→ What the exercise asks
Return the following from the records below: each line, word for word, starting with the line that contains "網站指引 (485, 1818)" and going on through the line that contains "留言 Leave a message (391, 654)", with nothing outside that range.

→ Information
'''
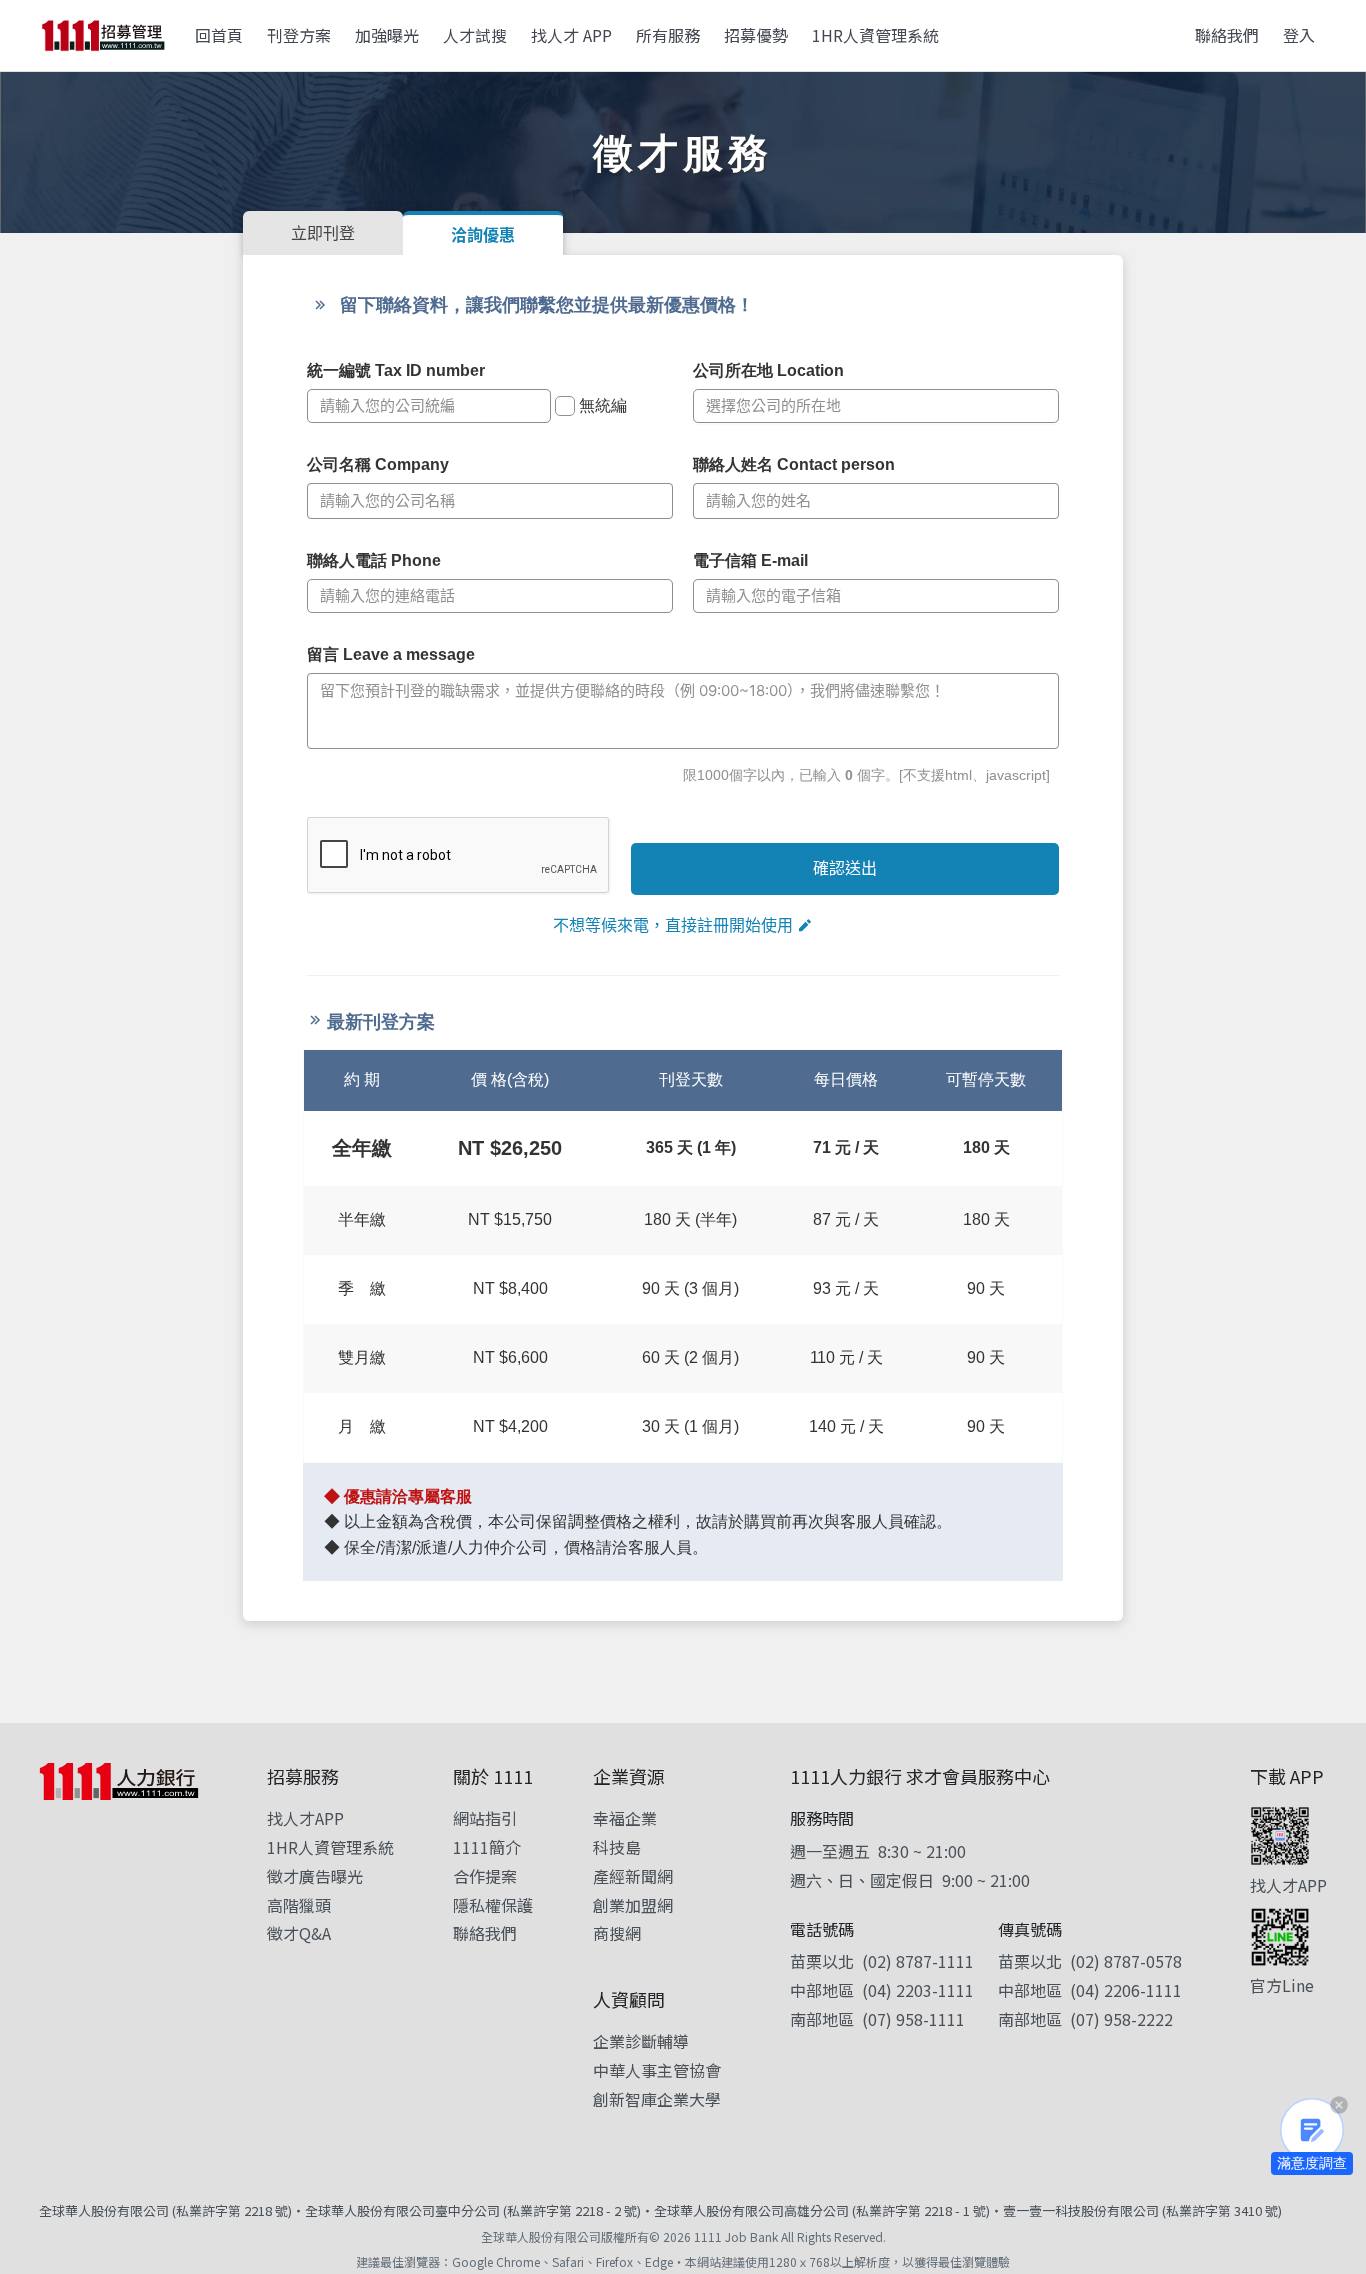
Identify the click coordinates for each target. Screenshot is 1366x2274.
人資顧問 (629, 1999)
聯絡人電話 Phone (374, 560)
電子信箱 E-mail (750, 560)
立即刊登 (323, 233)
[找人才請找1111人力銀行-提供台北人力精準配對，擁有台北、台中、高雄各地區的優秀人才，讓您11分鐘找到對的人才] (103, 36)
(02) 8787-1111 (918, 1961)
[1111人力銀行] (119, 1781)
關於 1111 (493, 1776)
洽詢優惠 (483, 235)
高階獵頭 (299, 1905)
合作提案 (485, 1876)
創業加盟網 (633, 1905)
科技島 (617, 1847)
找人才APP (305, 1818)
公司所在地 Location (768, 370)
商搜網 (617, 1933)
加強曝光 (387, 35)
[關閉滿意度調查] (1339, 2105)
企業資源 (629, 1776)
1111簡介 (487, 1847)
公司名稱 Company (378, 464)
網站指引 (485, 1818)
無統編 (603, 405)
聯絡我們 (1227, 35)
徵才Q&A (299, 1933)
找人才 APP (571, 35)
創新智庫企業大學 (657, 2099)
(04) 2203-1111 (918, 1990)
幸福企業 (625, 1818)
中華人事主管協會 (657, 2070)
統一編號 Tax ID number (396, 370)
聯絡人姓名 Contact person (794, 464)
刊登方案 (299, 35)
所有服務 (668, 35)
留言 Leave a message (391, 654)
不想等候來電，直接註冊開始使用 (673, 925)
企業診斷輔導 (641, 2041)
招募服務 (303, 1776)
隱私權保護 (493, 1905)
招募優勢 (756, 35)
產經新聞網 (633, 1876)
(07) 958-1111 (913, 2019)
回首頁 (219, 35)
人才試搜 (475, 35)
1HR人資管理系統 (875, 35)
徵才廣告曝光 (315, 1876)
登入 (1299, 35)
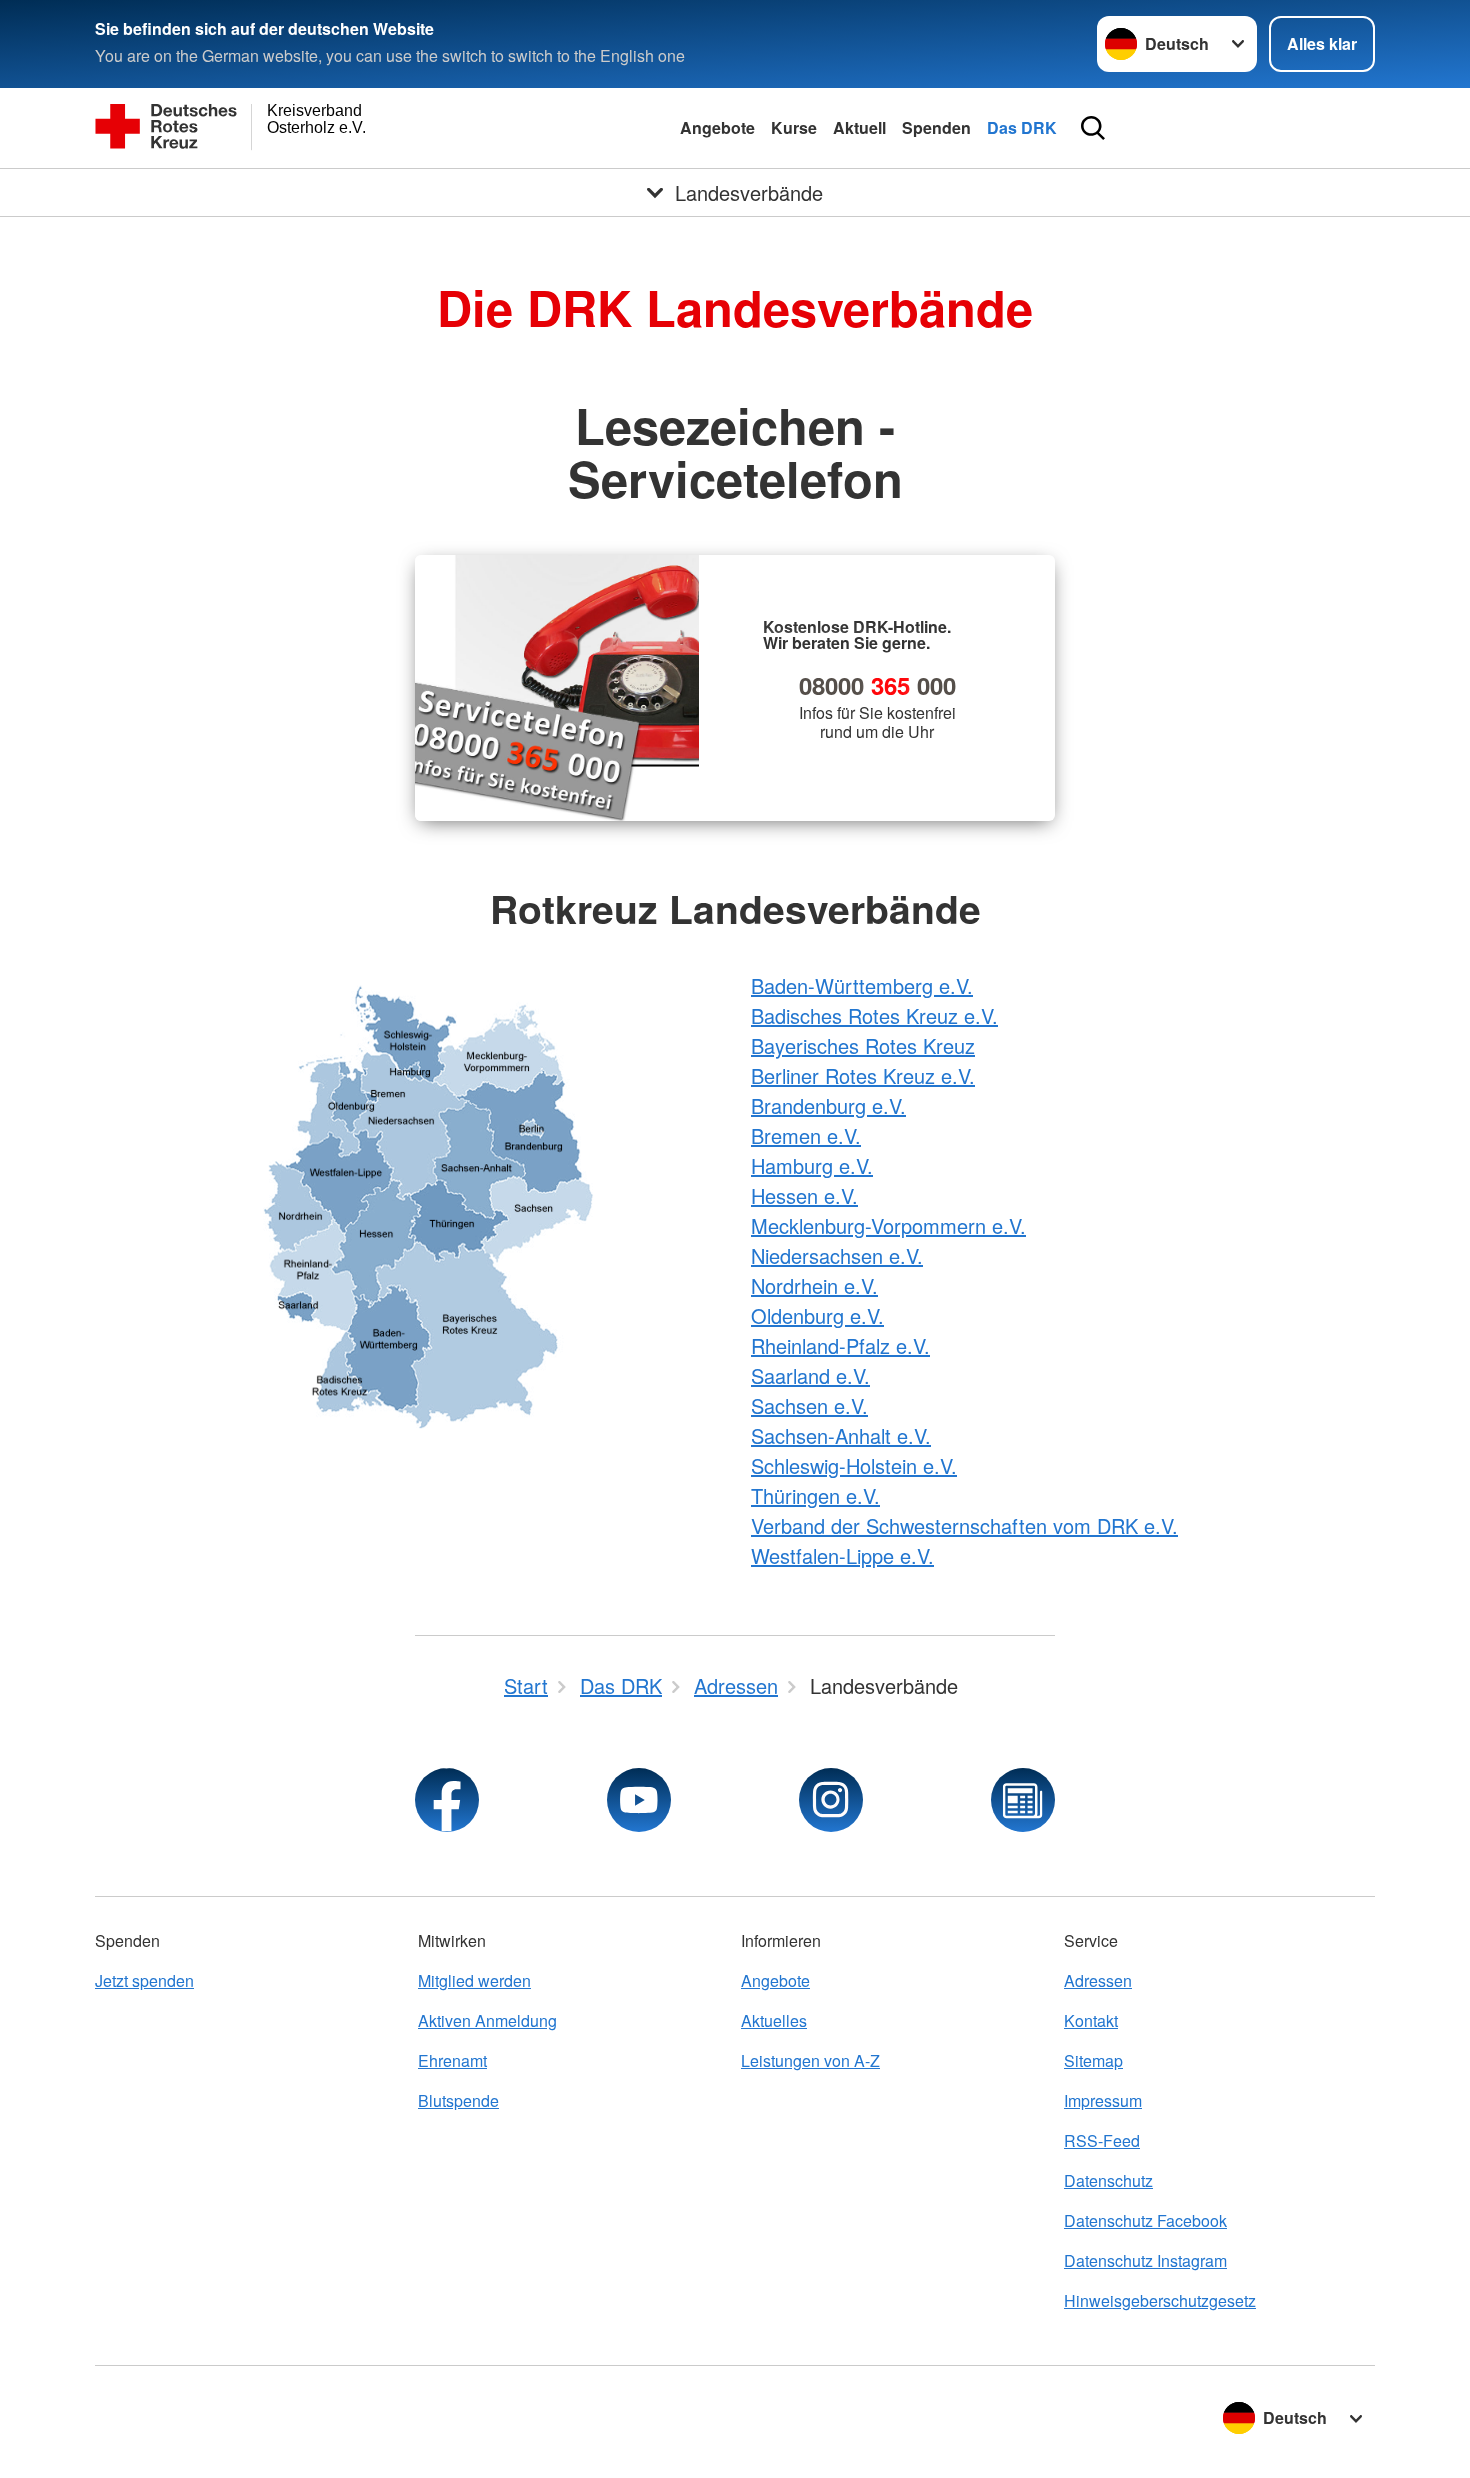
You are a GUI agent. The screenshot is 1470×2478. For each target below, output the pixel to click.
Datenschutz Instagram (1145, 2260)
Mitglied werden (474, 1980)
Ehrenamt (452, 2060)
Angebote (717, 127)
'''
→ Answer to this problem
網站指引 (485, 1818)
無統編 (603, 405)
聯絡我們 (1227, 35)
徵才Q&A (299, 1933)
找人才 APP (571, 35)
創新智庫企業大學 (657, 2099)
(04) 2203-1111 (918, 1990)
幸福企業 (625, 1818)
中華人事主管協會 (657, 2070)
統一編號 Tax ID number (396, 370)
聯絡人姓名 Contact person (794, 464)
刊登方案 (299, 35)
所有服務 (668, 35)
留言 Leave a message (391, 654)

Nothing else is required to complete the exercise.